Structured logs are queryable. You can search for all logs from a specific user, all failures of a particular tool, or trace a request across multiple services using correlation IDs. When combined with log aggregation services like Datadog or CloudWatch, you can build dashboards, set up alerts, and debug complex issues that span multiple tool invocations.

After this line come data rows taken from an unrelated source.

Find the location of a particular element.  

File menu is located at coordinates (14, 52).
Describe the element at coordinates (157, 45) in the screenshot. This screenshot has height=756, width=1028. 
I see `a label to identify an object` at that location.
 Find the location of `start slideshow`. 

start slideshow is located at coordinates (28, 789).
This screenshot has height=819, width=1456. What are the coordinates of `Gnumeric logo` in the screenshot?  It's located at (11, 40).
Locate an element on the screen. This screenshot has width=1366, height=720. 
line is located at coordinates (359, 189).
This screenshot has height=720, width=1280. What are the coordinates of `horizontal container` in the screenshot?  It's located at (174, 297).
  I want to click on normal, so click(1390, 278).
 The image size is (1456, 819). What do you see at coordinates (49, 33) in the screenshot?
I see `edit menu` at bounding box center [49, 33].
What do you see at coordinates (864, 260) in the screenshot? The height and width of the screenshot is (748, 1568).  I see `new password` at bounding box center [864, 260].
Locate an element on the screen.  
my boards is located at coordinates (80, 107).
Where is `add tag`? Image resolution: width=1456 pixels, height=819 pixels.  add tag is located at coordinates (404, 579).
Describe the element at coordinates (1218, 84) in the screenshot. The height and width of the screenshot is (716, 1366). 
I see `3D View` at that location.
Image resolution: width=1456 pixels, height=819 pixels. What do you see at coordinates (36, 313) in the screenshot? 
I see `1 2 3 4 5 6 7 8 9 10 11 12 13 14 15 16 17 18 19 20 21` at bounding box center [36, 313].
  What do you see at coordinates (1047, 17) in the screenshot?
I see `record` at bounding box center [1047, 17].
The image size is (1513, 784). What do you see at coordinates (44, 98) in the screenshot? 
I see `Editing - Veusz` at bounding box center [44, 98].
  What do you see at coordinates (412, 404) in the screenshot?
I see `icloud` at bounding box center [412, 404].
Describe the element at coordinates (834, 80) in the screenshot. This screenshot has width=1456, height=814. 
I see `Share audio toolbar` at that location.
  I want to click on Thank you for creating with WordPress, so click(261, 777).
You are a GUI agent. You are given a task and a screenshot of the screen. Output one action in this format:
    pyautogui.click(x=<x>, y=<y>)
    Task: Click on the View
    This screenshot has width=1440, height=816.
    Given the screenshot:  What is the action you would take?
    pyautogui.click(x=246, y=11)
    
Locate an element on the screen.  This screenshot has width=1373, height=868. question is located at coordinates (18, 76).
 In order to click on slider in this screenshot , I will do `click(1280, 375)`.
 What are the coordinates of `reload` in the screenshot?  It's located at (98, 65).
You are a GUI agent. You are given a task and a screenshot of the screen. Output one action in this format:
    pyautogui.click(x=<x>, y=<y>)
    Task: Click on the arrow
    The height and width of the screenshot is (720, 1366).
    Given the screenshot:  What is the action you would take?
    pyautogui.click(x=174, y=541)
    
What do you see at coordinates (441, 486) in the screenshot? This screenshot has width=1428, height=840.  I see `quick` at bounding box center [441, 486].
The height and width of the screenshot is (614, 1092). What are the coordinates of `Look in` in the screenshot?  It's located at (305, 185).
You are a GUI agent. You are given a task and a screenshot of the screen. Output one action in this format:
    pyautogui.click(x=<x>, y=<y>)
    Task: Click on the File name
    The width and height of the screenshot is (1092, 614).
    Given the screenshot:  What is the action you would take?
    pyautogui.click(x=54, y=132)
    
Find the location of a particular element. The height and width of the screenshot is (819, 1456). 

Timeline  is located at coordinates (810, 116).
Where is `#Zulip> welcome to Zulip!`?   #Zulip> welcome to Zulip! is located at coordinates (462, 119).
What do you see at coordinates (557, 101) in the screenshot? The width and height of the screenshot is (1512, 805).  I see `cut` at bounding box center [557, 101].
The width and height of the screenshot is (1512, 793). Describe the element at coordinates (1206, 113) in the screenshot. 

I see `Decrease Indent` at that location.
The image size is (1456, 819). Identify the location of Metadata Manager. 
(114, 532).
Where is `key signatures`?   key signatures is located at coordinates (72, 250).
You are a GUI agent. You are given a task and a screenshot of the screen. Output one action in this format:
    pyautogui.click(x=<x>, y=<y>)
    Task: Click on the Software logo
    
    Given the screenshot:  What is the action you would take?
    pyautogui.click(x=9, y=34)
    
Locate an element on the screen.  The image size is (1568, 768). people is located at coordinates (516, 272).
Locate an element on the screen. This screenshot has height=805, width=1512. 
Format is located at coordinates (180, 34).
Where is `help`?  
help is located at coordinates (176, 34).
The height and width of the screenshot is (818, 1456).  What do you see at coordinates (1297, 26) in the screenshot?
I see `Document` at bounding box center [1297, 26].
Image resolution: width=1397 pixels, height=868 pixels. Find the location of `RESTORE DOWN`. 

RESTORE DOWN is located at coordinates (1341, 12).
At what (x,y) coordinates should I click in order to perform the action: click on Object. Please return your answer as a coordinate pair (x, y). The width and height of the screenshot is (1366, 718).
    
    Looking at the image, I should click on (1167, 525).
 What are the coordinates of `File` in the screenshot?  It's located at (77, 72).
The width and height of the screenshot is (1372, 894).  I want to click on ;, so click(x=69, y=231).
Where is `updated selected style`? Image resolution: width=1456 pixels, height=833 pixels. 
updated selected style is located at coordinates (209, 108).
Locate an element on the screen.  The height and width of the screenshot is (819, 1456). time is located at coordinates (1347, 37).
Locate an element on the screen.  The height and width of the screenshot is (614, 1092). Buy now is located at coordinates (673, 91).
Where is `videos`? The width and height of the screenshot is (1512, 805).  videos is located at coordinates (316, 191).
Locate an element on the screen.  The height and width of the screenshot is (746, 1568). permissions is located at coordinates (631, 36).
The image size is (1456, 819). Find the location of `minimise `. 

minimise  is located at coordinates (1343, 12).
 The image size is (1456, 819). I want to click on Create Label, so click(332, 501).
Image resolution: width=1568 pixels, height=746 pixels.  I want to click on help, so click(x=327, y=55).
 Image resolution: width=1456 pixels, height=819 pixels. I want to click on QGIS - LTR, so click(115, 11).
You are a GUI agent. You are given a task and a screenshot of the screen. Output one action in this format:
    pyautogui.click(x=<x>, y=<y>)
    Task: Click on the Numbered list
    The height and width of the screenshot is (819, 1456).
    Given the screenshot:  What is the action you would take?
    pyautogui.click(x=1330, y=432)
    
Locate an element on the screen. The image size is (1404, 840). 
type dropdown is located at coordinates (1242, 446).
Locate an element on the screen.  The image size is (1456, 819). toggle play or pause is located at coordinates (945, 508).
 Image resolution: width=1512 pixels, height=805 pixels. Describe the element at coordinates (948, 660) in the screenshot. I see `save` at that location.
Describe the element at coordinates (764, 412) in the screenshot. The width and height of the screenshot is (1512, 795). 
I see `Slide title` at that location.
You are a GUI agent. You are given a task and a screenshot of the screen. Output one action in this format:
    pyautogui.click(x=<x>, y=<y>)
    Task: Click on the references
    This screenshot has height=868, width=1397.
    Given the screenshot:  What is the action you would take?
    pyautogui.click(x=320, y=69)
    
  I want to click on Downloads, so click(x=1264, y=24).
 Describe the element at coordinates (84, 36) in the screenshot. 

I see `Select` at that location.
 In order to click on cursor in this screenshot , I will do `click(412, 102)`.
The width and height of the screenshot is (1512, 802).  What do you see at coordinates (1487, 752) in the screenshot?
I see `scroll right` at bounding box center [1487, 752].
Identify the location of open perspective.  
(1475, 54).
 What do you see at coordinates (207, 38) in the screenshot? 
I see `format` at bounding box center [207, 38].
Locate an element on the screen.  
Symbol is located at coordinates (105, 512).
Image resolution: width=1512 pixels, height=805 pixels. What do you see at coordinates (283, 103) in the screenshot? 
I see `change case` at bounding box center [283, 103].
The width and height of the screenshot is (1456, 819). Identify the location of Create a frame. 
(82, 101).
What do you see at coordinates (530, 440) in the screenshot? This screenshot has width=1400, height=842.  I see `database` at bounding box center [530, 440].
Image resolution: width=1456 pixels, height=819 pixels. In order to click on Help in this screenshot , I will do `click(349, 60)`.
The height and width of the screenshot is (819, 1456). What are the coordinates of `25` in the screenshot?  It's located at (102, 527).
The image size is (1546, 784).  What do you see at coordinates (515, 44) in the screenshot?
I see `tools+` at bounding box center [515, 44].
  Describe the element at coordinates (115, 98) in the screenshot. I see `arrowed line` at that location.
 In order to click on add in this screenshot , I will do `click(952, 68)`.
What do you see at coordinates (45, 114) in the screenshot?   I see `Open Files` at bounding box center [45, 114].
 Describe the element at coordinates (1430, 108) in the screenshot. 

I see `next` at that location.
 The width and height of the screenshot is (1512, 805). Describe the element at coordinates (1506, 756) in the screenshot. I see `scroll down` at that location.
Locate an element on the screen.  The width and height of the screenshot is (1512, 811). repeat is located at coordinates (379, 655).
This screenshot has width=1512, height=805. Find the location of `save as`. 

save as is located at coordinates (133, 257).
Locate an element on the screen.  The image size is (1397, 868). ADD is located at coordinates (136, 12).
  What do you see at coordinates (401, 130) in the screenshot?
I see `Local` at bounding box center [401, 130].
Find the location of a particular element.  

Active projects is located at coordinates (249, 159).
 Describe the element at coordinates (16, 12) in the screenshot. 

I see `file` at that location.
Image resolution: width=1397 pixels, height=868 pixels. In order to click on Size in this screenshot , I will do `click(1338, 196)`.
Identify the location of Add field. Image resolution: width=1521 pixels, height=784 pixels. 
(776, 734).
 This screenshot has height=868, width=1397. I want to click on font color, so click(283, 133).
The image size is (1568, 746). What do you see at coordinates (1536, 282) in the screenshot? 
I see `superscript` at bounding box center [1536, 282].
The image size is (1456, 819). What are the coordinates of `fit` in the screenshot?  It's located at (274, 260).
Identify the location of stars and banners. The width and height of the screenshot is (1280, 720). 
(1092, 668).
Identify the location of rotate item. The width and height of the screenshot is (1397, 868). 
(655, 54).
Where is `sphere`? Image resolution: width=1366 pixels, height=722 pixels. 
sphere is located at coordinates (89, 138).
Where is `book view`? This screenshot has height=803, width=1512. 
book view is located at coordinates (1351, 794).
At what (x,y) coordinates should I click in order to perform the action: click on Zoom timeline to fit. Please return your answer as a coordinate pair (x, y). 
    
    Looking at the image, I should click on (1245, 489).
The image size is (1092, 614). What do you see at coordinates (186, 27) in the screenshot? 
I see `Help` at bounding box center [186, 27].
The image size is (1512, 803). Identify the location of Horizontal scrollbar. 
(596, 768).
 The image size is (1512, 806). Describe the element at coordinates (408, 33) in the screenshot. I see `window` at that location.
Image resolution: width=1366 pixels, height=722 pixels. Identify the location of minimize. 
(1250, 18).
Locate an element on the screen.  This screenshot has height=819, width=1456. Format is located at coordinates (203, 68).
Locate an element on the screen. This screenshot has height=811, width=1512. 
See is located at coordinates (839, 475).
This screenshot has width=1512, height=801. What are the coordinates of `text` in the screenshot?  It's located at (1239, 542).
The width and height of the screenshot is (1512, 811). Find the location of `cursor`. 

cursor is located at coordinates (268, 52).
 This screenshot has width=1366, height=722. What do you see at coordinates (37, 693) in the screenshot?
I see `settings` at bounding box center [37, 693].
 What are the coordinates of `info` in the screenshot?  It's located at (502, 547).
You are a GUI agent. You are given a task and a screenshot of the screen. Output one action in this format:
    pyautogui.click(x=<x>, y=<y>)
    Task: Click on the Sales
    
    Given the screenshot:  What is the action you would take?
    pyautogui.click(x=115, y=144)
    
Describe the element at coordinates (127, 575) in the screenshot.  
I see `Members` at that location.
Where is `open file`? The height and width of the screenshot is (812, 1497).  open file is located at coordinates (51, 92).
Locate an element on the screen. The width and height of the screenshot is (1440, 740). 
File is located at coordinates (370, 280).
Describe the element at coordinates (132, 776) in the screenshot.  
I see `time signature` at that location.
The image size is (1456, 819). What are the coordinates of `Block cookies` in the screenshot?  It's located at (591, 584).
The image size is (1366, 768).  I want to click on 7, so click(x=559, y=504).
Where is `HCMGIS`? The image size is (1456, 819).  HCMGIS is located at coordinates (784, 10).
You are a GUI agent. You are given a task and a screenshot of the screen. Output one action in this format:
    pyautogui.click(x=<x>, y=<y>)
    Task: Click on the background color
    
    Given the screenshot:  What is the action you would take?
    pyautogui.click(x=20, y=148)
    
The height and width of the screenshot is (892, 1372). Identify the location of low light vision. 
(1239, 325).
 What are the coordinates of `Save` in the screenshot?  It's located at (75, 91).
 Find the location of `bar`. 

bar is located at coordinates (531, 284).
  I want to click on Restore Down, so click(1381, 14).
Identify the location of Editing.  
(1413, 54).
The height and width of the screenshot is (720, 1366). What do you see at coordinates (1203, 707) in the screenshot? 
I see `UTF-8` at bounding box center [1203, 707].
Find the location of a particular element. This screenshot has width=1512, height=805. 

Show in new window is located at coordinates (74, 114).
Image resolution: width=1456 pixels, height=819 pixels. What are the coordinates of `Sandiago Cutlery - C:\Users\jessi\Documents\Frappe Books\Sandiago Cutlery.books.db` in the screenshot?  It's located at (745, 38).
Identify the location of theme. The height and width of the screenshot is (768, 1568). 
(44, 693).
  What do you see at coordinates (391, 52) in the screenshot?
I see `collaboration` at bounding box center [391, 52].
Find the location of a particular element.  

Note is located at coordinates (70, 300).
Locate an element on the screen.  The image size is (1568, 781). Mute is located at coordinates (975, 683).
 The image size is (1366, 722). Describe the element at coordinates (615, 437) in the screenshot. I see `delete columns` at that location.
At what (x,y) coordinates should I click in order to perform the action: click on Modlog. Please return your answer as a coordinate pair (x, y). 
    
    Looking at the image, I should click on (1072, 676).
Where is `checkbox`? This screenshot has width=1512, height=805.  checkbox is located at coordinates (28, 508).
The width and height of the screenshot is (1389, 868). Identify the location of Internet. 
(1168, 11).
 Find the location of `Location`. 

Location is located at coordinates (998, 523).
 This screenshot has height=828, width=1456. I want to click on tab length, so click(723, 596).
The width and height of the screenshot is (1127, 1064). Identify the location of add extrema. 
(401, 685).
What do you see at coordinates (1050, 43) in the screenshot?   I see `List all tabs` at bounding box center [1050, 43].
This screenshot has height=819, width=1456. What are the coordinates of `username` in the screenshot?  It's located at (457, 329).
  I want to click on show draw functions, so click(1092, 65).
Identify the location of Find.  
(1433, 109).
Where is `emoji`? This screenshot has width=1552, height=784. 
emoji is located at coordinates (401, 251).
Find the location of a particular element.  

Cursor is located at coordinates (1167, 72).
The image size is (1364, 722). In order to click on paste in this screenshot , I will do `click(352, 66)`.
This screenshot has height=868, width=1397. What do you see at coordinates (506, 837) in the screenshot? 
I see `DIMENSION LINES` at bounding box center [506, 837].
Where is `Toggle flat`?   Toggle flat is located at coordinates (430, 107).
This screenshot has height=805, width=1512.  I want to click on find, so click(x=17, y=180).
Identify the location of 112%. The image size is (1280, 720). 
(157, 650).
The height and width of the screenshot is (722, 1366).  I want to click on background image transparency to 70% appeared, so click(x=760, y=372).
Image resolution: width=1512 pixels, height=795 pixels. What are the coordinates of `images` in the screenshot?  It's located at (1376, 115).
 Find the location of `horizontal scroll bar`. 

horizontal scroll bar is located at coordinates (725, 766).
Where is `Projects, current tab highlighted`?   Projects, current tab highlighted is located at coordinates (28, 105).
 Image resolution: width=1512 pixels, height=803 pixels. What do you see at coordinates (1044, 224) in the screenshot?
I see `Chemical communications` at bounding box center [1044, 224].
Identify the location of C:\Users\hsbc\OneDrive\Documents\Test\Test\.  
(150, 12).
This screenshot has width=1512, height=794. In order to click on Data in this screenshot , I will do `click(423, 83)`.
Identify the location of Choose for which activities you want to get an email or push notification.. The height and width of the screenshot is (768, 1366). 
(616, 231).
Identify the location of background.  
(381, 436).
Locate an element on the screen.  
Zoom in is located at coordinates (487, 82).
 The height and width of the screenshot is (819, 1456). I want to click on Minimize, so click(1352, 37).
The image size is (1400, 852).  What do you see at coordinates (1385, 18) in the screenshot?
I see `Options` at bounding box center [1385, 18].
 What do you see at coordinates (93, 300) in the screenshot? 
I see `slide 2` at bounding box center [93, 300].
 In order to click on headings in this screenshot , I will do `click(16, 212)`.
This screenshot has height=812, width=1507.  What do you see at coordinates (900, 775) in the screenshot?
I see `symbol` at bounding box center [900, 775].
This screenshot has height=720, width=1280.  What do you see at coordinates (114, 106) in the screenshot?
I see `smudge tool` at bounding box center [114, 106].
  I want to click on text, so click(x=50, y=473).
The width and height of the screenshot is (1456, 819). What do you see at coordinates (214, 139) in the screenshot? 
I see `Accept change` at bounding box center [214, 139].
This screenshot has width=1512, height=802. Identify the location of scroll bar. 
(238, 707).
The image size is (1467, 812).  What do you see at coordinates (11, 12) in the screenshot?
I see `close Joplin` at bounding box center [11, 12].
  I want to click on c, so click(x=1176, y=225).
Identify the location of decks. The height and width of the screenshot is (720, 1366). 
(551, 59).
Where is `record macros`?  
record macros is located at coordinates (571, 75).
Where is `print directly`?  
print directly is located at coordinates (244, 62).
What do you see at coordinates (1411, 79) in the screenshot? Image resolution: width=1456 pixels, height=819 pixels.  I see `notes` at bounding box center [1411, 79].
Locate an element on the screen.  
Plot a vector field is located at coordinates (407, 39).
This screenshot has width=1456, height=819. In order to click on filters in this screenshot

AI-Specific Metrics and Evals

Traditional observability tells you if a tool worked, but not if it was useful. Tools like Braintrust add an AI evaluation layer. Imagine tracking:

Tool choice patterns - which combinations of tools does Claude use for different tasks?
Success scoring - did the tool output actually help complete the user’s request?
A/B testing - compare different tool implementations to see which performs better
Cost tracking - monitor token usage and API costs per tool invocation

This transforms observability from “did it work?” to “did it work well?”

Performance Profiling

Our current setup tracks timing, but not resource usage. The next level adds:

CPU and memory profiling per tool execution
Detecting memory leaks in long-running MCP servers
Identifying N+1 query patterns when tools make database calls
Heat maps showing which code paths are hot spots

The Node.js --inspect flag combined with tools like Clinic.js can reveal performance issues that traces alone might miss.

Client Attribution

Right now, all requests look the same. But adding client attribution would let you:

Track which Claude Projects or conversations generate the most load
Identify power users who might need dedicated resources
Debug issues specific to certain client configurations
Build usage analytics to understand how your tools are actually used

This requires passing client context through the MCP protocol, perhaps as custom headers or attributes.

MCP Inspector: The Gateway Drug

If all this feels overwhelming, start with MCP Inspector. It’s the “Chrome DevTools” for MCP servers - no configuration, instant visibility. Add one line to your server:

await mcpInspector.initialize(server);

Open http://localhost:5173 and watch every request and response in real-time. It won’t give you historical data or alerting, but it’s perfect for development and debugging. Think of it as training wheels - once you see the value of observability, you’ll naturally want the full stack.

Observability: The Foundation of Reliable AI Systems

Observability allows you to build AI systems you can trust in production. MCP servers are the bridge between AI and your systems. They’re too critical to run blind. With proper observability, you can:

Fix issues before users report them
Optimize the right bottlenecks
Understand how Claude actually uses your tools
Build confidence that your AI integrations work reliably

The pattern we’ve explored, wrapping tools with automatic instrumentation, scales well. Start with one wrapper function. Add Sentry for errors. Layer in OpenTelemetry for tracing. You can find the code in this repository.

Start simple. Add the wrapper. Deploy Sentry. Run Jaeger locally. Watch as mysteries become insights, and insights become improvements. Your future self - the one debugging production issues - will thank you.